Bila kita tarik persoalan ini pada gerakan zakat, sejatinya sama. Gerakan zakat yang terus digagas untuk diperbaiki setiap saat, hakikat sebenarnya bisa jadi justru akan ditemukan banyak masalah baru. Masalah-masalah ini hadir agar setiap orang dari sebuah generasi amil ke generasi amil berikutnya memiliki saham, andil atau kontribusi bagi perbaikan gerakan zakat Indonesia. Jangan pernah berharap semua masalah gerakan zakat ini akan tuntas dan paripurna. Jangan-jangan ketika hal ini terjadi, justru gerakan zakat telah sampai pada kematiannya. Berhenti bergerak dan diam tak memiliki ruh dan dinamika apapun.

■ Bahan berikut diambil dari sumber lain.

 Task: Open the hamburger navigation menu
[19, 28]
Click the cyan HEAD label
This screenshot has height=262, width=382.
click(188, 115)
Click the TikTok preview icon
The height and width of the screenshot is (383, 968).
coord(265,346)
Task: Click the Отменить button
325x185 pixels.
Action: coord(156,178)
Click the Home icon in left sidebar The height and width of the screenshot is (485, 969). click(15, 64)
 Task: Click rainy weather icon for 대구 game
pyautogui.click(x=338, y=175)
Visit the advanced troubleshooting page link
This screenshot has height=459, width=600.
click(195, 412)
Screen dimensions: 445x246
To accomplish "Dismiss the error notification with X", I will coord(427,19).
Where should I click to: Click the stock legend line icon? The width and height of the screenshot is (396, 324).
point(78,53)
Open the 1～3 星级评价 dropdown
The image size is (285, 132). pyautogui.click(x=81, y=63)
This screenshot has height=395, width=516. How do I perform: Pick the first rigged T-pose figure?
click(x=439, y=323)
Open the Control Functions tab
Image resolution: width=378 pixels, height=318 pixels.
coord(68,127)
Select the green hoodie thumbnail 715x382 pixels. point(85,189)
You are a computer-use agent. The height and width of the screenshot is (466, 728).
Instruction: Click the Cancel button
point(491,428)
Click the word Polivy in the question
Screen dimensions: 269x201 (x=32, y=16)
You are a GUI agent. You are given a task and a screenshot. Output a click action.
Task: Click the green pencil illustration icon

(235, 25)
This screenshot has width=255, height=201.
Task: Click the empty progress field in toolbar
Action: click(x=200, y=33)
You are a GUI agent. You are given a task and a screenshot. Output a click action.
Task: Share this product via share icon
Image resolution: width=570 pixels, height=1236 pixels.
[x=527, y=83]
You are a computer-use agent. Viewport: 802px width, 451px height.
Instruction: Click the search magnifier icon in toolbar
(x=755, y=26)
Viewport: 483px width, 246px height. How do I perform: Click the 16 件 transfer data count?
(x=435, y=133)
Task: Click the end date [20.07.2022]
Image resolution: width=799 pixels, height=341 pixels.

Sahabat Amil yang dirahmati Allah…
Sesungguhnya menjadi bagian hidup sebagai amil zakat adalah rizki dari Allah yang tak ternilai harganya. Dengan menjadi bagian dakwah zakat, dan lalu menjadi kepanjangan tangan lembaga zakat untuk berkontribusi bagi perbaikan umat, Insyaallah ada pahala menanti setiap saat yang tak sedikit jumlahnya. Asal terus menjaga keikhlasan dalam bekerja, Insyaallah buah kebaikannya bukan hanya untuk diri sendiri, namun juga Insyaallah sampai kepada para muzaki, mustahik, dan keluarga serta orang-orang tua dan keturunan kita hingga akhir zaman.
Amil yang soleh adalah pejuang, muzaki yang soleh juga pejuang, dan mustahik yang sabar dan terus menjadi baik juga adalah pejuang. Islam adalah agama para pejuang, yang akan terus mengubah kegelapan menjadi cahaya kebaikan. Yang akan terus menerangi umat dan menjauhkan diri dari gelimang harta dan kemaksiatan.
Semoga jadi apapun kita hari ini, dibingkai kebersamaan yang terbina saat ini kita semua akan dipertemukan kembali oleh Allah ditempat kekal nan abadi. Di syurga-Nya Allah yang didalamnya tak ada lagi derita dan hanya ada kebahagiaan semata.
Semoga kebersamaan kita dalam setiap kebaikan adalah tangga yang akan mengantarkan pada kebersamaan para penghuni syurga.
Amiin…..
#Ditulis di Cianjur – Dili – Tarakan – Balikpapan – Palembang hingga diselesaikan di Condet, Menjelang Fajar Jum’at, 12 April 2019.